A joint review concluded last month the Drug Enforcement Administration mishandled an internal probe of civilian shootings during its 2012 “Operation Anvil” in Honduras.
The Office of Inspectors General for both the State Department and Department of Justice said the agency’s “significantly flawed” examination of the May 11, 2012 incident, and two others that same year, proved to be little more than “paper exercises” to quell public concern.
The joint probe comes five years after Honduran law enforcement shot and killed four civilians and wounded four others aboard a water taxi on the Patuca River, claiming drug traffickers fired first in an attempt to recover cocaine seized during a joint U.S.-Honduran raid earlier that day.
The raid was one of many conducted during the DEA’s “Operation Anvil,” a joint mission with Honduran law enforcement to intercept drugs smuggled on planes.
“Our review found no evidence to corroborate these assertions,” said Michael Horowitz, DOJ inspector general, in a May 24 transcript of the review’s public release. “We identified no evidence that anyone in the passenger boat fired first. In fact, we found that the evidence, which was available to the DEA at the time, raises serious questions about whether there was any gunfire from the passenger boat.”
During its review of the May 11 incident, the DEA maintained drug traffickers aboard the taxi opened fire on the canoe-like boat, called a pipante, manned by a DEA agent and two Honduran officers. The Honduran officers fired back, striking two women and a 14-year-old boy, among others.
Surveillance footage captured by a U.S. Customs and Border Protection helicopter, however, shows Honduran law enforcement shooting at the passengers, including some who had jumped into the river to escape the gunfire. A DEA official on the helicopter ordered a Honduran gunner to open fire on the boat, too, according to the inspector general’s review.
“Even as information became available to DEA that conflicted with its initial reporting, including that the passenger boat may have been a water taxi carrying passengers on an overnight trip, DEA officials remained steadfast – with little credible corroborating evidence – that any individuals shot by the Hondurans were drug traffickers who were attempting to retrieve the cocaine from the pipante,” the report states.
DEA officials at first resisted investigating the incident because no federal agents opened fire, but later caved after a Honduran police report blamed the agency for confusing cargo on the passenger boat for “bales of drugs,” according to the inspector general’s review. Their subsequent investigation included no interviews with witnesses in law enforcement or from the passenger boat or the nearby village.

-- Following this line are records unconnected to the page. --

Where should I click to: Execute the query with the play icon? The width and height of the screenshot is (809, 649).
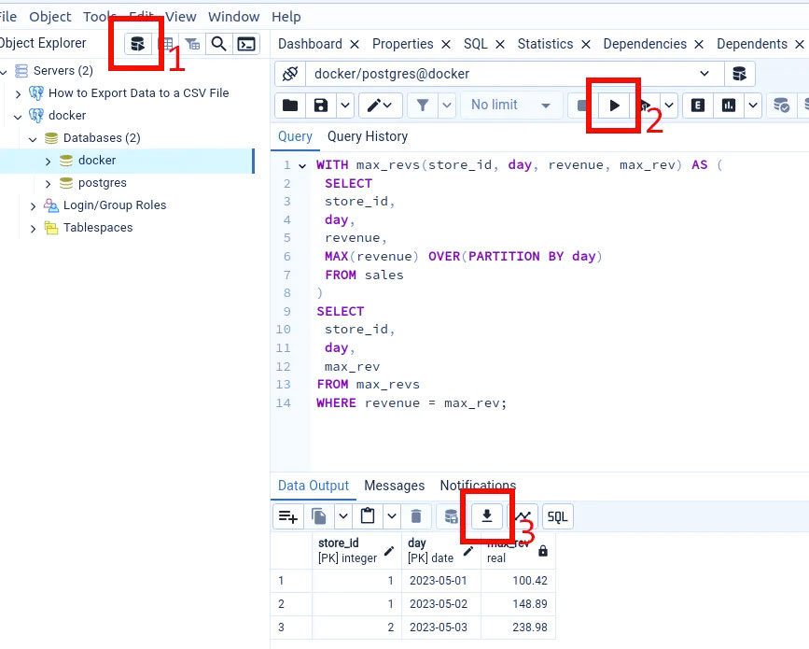coord(613,106)
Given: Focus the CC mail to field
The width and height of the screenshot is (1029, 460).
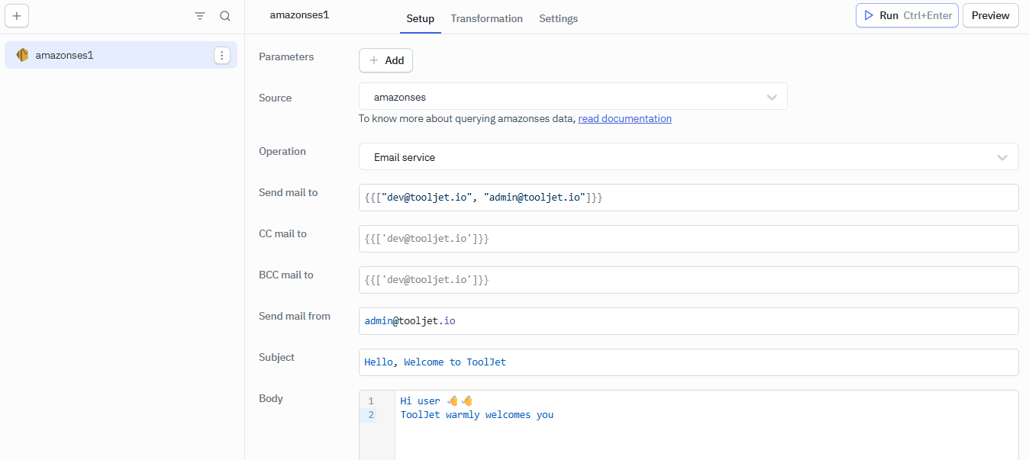Looking at the screenshot, I should click(688, 239).
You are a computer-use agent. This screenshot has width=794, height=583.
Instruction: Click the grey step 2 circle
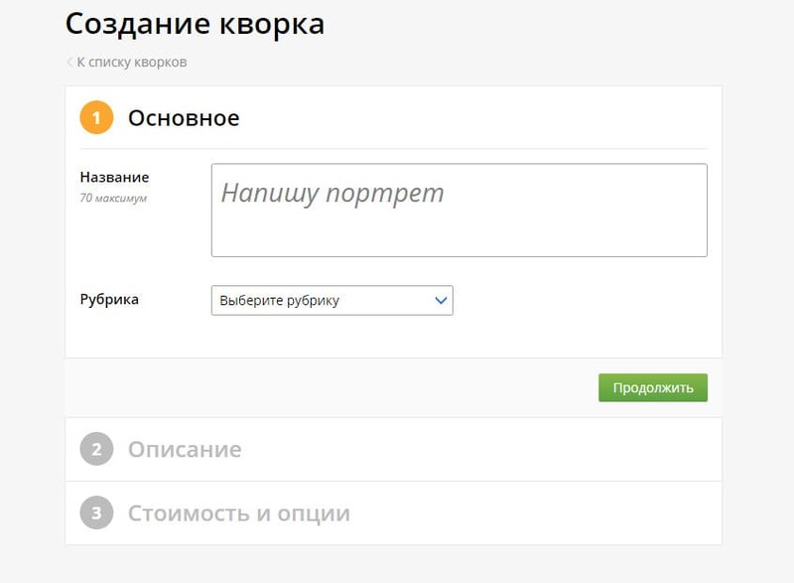coord(96,449)
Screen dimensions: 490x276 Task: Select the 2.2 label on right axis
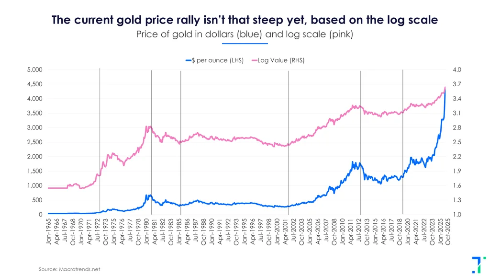[457, 157]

“DEA officials should have taken more seriously the allegations that the operation resulted in injuries and deaths of innocent civilians and should have ensured a thorough investigation of the incident,” the report states. “Had they done so, we believe DEA officials would have learned that their personnel did, in fact, exercise deadly force when at least one of them specifically directed a Honduran door gunner on a helicopter to fire his machine gun at the passenger boat. They may have also learned other facts relevant to assessing the allegations of local residents regarding the forcefulness of law enforcement conduct in the village.”
Democratic Sen. Patrick Leahy, of Vermont, said the report stands as “nothing less than a wholesale indictment of the DEA and Honduran police.”
“DEA, Honduran, and State Department officials provided Congress with incomplete, inaccurate and misleading information in order to perpetuate a self-serving narrative,” he said. “This raises serious questions whether these cases are isolated incidents.”
The joint review tasked the DEA with implementing eight recommendations to combat its poor planning and failure to understand and communicate deadly force policies with Honduran officials.
“DEA acknowledges that its pre-missions preparation was not as thorough as it should have been and that the subsequent investigation lacked the depth and scope necessary to fully assess what transpired that night,” Mary B. Schaefer, the agency’s chief compliance officer, told Telesur last month.
The DEA special agent team used for Operation Anvil disbanded two years ago, she said.